• _Extrait du document_:
◇ ◇ ◇ ◇ ◇

Il partage aussi la dureté de l’épreuve vécue par Loïck Peyron dont le Gitana Eighty a démâté hier, après 31 jours de course dans le Vendée Globe.
« 50° 46 Sud 88° 12 Est,
J'avance encore mais je suis tellement noué depuis plusieurs heures que je ne peux plus ni dormir, ni manger et je retiens mon souffle toutes les dix secondes. J'ai deux poids énormes qui me pressent les tempes et me serrent le ventre :
Je traverse une zone de transition qui, sur la carte, parait si simple et si courte à la vue de tout le parcours et pourtant je ne vis plus depuis que je heurte à chaque vague ce train de houle qui vient face à moi. Le bateau va vite, l'angle au vent est parfait, le ralentir est devenu difficile tant un rien l'emporte dans cette configuration. Alors, il se soulève et retombe de tout son élan et de tout son poids. Le bruit est indescriptible et la résonance se propage jusque dans mes membres. Je serre les dents, à chaque fois plus fort, et je me tends comme un arc. Jusqu'à la prochaine et comme cela, pendant des heures et depuis des heures. C'est lancinant et usant mais il faut avancer alors on avance comme dit la chanson.
Trop sensible me direz vous ! Certains le pensent, c'est peut-être vrai mais cet épisode serait banal sans l'émotion qui s'y est greffée hier en apprenant le démâtage de Gitana 80 au large des Iles Crozet.
Cette nouvelle résonne depuis dans ma tête. Tout d'abord, parce qu'elle me rappelle ce que je vis en ce moment et je ne peux m'empêcher de me poser la question : suis-je le prochain sur la liste ? Vous regardez la carte et vous imaginez alors la scène. Autour de vous, ce désert hostile. Vous êtes tombé où il ne fallait pas et revenir va être long, difficile et peut être périlleux. C'est cette réalité que l'on vit tous ici au quotidien et cela n’arrive pas qu'aux autres !

Passé ce moment égoïste, je me retourne comme si je pouvais le voir sortir de la brume éternelle dans cette région et je pense à lui. A loïck qui contemple l'ampleur des dégâts avec cette lucidité qui est la sienne. Très vite il sait, il va faire l'inventaire de ce qu'il reste et faire en sorte de s'en sortir. Si vous êtes à son arrivée, vous verrez, même son gréement de fortune sera une oeuvre d'ingéniosité.
Mais là, viennent de s'effondrer des années et des années d'efforts, d'expérience, de savoir. Personne d'autre que lui (hormis toute son équipe) ne peut imaginer, la somme d’idées cumulées et les détails qui étaient embarqués à bord. Une mine d'or de réflexion et de génie naviguait encore il y a quelques heures. Gitana 80 (comme Fujifilm) était sans aucun doute, l’un des bateaux, les plus aboutis de cette flotte du Vendée Globe. Des heures et des années de compétences cumulées pour être aux avant-postes de cette course ultime.

◇ ◇ ◇ ◇ ◇

• _Consigne_:
Dites, s'il vous plaît, si chacune des affirmations suivantes concorde avec l'extrait sur le Vendée Globe, en répondant par oui ou par non et en citant mot pour mot les mots décisifs du texte. (a) Le Gitana Eighty a démâté après 31 jours de course. (b) Le démâtage de Gitana 80 s'est produit au large des îles Kerguelen. (c) Malgré le train de houle, le sommeil et l'appétit restent intacts.

• _Lignes fournies_:
◇ ◇ ◇ ◇ ◇

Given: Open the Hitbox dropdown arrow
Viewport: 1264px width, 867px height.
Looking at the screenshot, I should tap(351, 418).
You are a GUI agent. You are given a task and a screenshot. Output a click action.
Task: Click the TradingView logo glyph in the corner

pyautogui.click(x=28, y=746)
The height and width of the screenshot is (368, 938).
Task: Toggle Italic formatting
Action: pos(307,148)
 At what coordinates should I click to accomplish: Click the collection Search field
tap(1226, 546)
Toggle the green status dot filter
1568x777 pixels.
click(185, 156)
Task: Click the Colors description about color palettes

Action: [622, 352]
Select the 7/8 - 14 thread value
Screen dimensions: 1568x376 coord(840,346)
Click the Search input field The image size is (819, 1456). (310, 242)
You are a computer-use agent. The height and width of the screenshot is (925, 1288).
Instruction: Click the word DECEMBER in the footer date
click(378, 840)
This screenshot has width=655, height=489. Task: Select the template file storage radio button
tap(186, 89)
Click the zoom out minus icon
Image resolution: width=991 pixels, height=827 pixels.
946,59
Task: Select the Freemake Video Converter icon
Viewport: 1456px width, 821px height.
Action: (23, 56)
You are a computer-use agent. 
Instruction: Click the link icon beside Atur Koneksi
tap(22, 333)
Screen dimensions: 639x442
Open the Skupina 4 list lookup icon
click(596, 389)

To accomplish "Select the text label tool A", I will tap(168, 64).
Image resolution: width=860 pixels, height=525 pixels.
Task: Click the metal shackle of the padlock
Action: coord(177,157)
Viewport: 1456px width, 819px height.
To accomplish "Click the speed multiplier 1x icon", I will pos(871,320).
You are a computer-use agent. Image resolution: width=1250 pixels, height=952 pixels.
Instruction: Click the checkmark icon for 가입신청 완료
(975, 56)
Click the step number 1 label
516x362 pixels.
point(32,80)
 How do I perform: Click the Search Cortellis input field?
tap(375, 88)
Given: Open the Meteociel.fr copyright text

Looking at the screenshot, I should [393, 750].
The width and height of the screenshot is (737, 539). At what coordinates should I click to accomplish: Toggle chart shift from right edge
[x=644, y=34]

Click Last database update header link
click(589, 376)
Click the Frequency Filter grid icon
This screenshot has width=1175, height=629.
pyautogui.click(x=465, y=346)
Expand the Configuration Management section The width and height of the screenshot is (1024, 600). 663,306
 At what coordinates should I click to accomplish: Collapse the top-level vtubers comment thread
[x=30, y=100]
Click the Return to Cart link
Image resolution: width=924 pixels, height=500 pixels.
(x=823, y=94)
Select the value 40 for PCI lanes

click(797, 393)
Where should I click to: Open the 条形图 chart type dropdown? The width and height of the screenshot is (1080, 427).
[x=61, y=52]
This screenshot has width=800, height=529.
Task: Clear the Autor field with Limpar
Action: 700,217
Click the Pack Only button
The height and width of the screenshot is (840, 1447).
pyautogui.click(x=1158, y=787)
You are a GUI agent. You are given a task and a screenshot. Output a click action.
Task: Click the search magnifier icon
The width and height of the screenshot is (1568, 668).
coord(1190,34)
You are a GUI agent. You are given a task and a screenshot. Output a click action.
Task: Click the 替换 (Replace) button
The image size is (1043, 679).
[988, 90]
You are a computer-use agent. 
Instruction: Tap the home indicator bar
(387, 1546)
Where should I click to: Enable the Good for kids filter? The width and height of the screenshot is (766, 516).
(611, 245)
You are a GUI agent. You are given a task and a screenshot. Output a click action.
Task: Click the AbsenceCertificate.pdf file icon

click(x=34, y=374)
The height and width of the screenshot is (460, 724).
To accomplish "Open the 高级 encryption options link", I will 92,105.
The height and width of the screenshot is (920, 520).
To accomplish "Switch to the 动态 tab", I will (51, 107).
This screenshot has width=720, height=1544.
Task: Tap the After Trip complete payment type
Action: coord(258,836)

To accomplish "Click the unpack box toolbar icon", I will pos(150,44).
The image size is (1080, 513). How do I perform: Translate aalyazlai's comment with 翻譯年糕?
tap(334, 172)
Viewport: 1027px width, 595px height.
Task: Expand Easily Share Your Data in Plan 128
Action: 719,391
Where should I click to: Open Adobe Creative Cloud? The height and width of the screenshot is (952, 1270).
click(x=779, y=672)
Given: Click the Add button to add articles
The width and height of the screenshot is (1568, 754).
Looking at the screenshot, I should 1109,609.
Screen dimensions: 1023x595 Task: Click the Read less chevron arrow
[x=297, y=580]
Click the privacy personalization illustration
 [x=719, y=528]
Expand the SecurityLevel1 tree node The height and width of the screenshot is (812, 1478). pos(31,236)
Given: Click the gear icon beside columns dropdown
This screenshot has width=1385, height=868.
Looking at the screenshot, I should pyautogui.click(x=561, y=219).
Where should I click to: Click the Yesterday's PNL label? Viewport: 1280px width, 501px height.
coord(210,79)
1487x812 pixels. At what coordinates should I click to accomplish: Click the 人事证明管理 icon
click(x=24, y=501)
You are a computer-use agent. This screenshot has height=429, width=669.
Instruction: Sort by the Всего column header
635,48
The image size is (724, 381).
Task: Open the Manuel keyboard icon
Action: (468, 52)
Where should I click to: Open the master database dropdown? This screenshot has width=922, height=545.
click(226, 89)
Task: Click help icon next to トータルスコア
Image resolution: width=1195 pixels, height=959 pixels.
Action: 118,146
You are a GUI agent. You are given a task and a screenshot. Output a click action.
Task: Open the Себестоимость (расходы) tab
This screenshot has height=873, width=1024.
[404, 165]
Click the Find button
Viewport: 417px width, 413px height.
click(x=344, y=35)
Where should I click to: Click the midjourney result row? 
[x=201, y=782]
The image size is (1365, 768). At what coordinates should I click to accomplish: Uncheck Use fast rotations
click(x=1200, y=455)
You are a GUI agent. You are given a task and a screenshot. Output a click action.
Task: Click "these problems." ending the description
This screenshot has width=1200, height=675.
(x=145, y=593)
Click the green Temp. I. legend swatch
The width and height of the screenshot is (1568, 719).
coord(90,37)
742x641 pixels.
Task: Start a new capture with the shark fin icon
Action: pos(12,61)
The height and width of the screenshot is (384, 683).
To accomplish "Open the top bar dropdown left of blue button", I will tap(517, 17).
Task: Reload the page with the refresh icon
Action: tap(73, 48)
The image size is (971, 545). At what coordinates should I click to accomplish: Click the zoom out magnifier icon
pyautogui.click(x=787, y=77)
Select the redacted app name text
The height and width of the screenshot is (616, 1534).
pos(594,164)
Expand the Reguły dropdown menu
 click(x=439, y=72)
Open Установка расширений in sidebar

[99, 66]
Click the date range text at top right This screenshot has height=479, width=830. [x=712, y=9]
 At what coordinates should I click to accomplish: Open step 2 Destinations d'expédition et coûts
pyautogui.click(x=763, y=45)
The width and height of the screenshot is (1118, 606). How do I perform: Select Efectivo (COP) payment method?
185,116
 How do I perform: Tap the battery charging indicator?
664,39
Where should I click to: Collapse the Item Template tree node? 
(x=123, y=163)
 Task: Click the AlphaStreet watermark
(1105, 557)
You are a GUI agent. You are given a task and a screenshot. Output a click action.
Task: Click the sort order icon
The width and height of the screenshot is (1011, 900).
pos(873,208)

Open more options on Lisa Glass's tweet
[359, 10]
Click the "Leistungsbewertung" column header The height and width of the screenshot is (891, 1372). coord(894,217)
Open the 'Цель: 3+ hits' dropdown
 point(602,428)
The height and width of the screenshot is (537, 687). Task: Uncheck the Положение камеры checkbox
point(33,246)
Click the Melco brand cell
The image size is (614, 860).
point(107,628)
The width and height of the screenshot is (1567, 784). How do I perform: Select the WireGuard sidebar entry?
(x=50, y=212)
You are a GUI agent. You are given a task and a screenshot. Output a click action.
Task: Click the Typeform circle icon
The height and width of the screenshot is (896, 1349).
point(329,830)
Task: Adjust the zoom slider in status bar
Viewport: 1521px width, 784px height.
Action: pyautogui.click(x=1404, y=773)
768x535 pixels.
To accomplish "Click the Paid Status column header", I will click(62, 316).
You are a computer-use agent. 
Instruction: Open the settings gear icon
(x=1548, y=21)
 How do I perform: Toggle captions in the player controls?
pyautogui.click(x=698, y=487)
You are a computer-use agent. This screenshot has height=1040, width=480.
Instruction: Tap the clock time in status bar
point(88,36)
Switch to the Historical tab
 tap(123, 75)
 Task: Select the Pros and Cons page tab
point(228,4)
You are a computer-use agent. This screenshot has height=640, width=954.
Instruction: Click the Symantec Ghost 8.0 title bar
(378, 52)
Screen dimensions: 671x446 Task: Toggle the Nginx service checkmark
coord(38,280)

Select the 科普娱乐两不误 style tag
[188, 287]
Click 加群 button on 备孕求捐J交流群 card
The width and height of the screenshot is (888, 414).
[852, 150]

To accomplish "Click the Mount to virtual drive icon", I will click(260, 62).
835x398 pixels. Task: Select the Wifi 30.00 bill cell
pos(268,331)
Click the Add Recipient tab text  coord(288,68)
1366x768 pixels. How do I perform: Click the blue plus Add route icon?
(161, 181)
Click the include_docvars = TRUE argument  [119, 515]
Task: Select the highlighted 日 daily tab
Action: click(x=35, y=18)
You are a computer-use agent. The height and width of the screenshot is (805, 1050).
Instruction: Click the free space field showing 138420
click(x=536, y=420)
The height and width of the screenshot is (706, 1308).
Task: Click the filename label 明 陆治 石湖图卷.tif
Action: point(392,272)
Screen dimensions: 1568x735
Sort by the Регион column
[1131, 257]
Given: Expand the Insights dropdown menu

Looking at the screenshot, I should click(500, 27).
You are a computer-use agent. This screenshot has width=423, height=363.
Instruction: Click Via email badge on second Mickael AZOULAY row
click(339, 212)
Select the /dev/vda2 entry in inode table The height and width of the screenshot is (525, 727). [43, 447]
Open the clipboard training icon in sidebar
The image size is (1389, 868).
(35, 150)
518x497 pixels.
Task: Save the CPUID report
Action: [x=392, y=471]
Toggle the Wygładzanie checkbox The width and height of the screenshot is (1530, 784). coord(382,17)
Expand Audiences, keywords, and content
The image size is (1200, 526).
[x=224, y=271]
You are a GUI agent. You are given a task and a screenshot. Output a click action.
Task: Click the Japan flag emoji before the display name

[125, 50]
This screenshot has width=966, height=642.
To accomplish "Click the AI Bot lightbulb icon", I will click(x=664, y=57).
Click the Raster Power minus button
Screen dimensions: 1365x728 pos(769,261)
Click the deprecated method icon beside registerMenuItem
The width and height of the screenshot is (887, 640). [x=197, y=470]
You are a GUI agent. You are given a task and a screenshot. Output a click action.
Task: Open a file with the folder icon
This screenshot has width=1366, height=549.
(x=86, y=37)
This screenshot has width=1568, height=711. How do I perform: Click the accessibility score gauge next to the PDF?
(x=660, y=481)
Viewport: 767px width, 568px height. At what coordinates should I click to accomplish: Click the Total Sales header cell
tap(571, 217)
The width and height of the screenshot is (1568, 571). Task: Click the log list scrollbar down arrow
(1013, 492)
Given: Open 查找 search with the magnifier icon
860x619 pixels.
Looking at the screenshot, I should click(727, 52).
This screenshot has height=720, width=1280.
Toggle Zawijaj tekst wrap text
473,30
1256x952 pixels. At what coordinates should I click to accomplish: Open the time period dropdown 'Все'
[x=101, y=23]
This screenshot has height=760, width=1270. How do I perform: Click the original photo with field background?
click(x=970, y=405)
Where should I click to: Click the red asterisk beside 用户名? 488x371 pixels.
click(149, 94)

◇ ◇ ◇ ◇ ◇

• _Corrigé_:
(a) Oui : « dont le Gitana Eighty a démâté hier, après 31 jours de course dans le Vendée Globe »
(b) Non : « le démâtage de Gitana 80 au large des Iles Crozet »
(c) Non : « je ne peux plus ni dormir, ni manger »